Title |
A Multi-Class Semantic Segmentation Ensemble Technique for Implementing a Crimp Harness Inspection Device |
DOI |
https://doi.org/10.5573/ieie.2024.61.7.87 |
Keywords |
Wire harnesses; Crimp harnesses; U-net encoder; Ensemble technique; Deep learning |
Abstract |
Wire harnesses are a key component for organizing and protecting wires and cables in electrical and electronic equipment. Poor wire harness quality is directly linked to product failure, fire, and personal injury, so quality control is key to preventing this. In the wire harness manufacturing process, quality inspection is especially important for crimp harnesses, which are the product of the crimping process that crimp terminals onto stripped wire cables.
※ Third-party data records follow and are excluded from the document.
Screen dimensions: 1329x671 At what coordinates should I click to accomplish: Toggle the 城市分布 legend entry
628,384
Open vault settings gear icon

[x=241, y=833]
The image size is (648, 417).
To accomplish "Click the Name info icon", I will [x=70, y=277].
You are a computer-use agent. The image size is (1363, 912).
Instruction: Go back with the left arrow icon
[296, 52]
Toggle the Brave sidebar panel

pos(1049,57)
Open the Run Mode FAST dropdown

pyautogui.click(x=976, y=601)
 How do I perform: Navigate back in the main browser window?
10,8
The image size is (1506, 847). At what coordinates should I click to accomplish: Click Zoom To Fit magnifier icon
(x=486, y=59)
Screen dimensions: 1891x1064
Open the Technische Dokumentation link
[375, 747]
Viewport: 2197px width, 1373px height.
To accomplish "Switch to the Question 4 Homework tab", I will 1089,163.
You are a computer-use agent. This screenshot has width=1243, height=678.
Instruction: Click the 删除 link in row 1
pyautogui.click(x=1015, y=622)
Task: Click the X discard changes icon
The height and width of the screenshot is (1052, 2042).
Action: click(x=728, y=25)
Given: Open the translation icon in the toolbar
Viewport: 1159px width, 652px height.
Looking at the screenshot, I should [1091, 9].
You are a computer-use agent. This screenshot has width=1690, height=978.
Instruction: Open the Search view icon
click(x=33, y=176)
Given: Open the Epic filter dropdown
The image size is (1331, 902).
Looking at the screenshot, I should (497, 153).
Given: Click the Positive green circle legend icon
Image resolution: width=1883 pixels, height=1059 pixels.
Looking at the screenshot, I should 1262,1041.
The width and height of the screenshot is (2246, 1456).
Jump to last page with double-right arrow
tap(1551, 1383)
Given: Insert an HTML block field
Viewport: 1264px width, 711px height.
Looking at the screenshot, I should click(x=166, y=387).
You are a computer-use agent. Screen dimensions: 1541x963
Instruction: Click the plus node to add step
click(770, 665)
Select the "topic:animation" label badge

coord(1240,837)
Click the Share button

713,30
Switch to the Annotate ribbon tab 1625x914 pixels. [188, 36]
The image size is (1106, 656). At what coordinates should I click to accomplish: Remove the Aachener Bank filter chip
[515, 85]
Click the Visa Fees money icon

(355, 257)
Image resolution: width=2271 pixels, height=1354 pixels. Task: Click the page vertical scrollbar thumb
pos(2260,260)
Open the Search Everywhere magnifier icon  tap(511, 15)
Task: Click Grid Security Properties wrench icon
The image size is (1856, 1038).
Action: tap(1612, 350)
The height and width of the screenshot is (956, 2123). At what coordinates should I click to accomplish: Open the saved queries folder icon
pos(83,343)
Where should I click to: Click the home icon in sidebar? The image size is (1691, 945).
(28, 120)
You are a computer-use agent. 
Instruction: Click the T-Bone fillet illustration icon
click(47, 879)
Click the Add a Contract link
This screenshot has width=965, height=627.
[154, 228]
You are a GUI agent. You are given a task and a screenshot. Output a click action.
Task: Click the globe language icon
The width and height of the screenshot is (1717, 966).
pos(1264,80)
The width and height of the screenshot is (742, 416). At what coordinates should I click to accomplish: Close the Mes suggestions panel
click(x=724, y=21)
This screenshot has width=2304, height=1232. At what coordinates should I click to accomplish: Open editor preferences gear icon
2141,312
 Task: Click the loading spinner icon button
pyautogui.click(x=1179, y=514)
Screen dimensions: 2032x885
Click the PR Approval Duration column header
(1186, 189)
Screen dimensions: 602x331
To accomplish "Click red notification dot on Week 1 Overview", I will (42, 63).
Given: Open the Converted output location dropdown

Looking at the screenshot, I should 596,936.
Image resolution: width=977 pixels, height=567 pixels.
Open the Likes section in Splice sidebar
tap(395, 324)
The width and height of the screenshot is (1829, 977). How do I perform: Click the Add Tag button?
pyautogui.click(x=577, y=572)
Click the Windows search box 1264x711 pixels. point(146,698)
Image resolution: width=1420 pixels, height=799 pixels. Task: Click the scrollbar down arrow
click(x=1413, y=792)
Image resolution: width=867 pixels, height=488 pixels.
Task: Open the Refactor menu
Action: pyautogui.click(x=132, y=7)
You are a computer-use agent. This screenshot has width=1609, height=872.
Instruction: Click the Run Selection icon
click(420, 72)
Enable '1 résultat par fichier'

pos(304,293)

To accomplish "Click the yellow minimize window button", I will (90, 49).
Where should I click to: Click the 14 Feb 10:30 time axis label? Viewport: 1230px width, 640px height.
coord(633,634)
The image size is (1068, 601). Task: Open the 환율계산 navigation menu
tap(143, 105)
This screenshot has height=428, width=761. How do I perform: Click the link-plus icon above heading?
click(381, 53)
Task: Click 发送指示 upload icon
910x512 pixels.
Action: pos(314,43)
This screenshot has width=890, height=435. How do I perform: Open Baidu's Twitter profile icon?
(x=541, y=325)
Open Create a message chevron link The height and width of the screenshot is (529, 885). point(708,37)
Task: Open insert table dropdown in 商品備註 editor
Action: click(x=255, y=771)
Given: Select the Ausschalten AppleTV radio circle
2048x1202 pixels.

In this paper, we propose a U-net encoder-based ensemble method for crimping process quality inspection. The ensemble method combines several different U-net structures to produce a more accurate final prediction. The ensemble weight calculation algorithm determines the ensemble weights, firstly, through the average values of IoU, F1 score, recall, and precision of the U-Net models, and secondly, by penalizing the models with lower average values of IoU. The analysis of the ensemble method using crimped harness images obtained from a wire harness manufacturing plant showed that the discrimination accuracy reached 95.41%. The proposed method overcomes the shortcomings of existing methods and offers the possibility of reducing costs while maintaining consistently high quality. |